Despite having a single type of visual pigment in their retinas, cephalopods can blend with their multi-coloured surroundings easily fooling both prey and predators. This has stricken many scientists as a paradox. Christopher Stubbs, a Harvard professor of physics and astronomy, thinks he has some clues as to how the creatures manage this feat. His research suggests cephalopods might be able to detect colour after all, but in a very unusual way akin to how a digital camera dithers back and forth to create a crisp image.
Stubbs was spurred to embark on this research by his son, Alexander, who’s a graduate student at Berkely and co-author of the new study. “He chased me down with an idea he’d come up with, and the more we talked about it, the more sense it made,” he said. The starting point was that cephalopods could potentially detect colour by adjusting the focal position to detect different wavelengths of light. These wavelengths could then composite each other to form a colour image of the world.
“To me, what’s really persuasive about this argument is…the pupils in these animals are an off-axis U shape, and that actually maximizes this chromatic signature at the expense of image sharpness. So it actually looks like there’s been selective evolutionary pressure for their pupil shape to maximize this phenomenon,” Prof. Stubbs said.

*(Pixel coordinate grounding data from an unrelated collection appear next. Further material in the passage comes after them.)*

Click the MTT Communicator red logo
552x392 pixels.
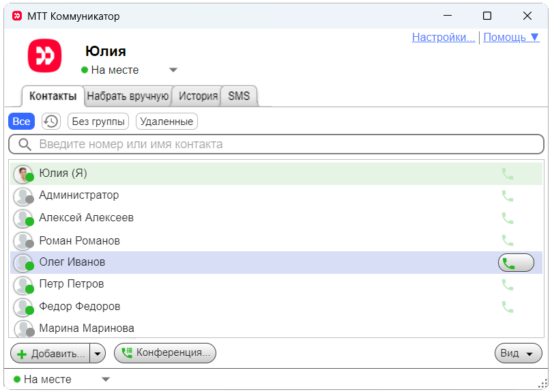(44, 56)
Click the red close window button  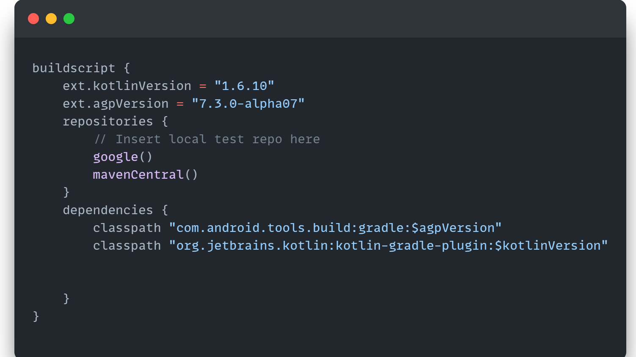tap(33, 19)
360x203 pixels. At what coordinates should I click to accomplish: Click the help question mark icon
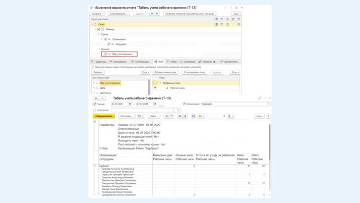(x=269, y=116)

In other words, octopuses, squids or cuttlefish might be exploiting a physical phenomenon called chromatic aberration. Also known as “color fringing” or “purple fringing”, this common optical pattern occurs when a lens is unable to bring all the wavelengths of colour to the same focal plane or when the colour wavelengths are focused at different positions in the focal plane. What happens is the various colour wavelengths travel at different speeds passing through the lens, resulting in an image that is blurred or has coloured edges (red, green, blue, yellow, purple, magenta).

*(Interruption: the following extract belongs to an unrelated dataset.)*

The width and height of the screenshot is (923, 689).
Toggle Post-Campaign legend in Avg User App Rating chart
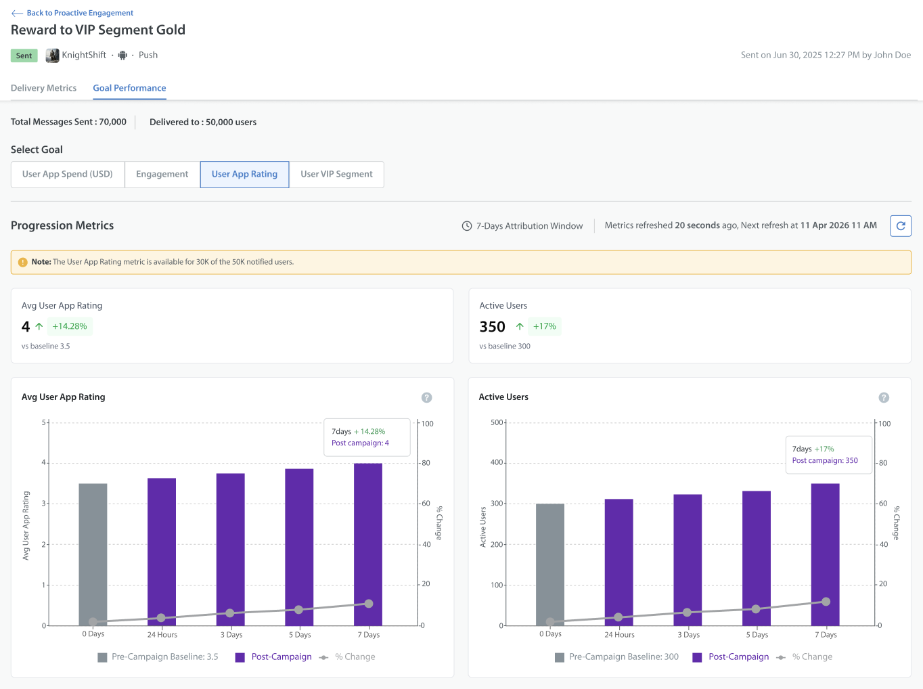[x=273, y=657]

Chromatic aberration has plagued digital camera manufacturers for years. But while companies are investing a lot in creating the perfect lens which focuses all wavelengths into a single focal point, cephalopods seem to have evolved this ability to use it to their best advantage.
To understand how the animals might employ chromatic aberration, Chris Stubbs created a computer model of the cephalopod eye similar to his previous calculations made for astrophysical research. These calculations reveal that the animals’ eyes are biologically equipped to see in colours — an elegant mechanism never before encountered, as reported in the journal PNAS.
“People have done a lot of physiological research on the optical properties of lenses in these animals,” he explained. “We wrote some computer code that essentially takes test patterns and moves the retina back and forth, and superimposes that on the image and then measures the contrast.”
“This is an entirely different scheme than the multi-color visual pigments that are common in humans and many other animals. High-acuity “camera style” lens eyes in octopus, squid and cuttlefish represent a completely independent evolution of complex eyes from vertebrates so in some sense we shouldn’t necessarily expect that this lineage would solve problems like color vision in the same way. These organisms seem to have the machinery for color vision, just not in a way we had previously imagined,” added Alexander Stubbs.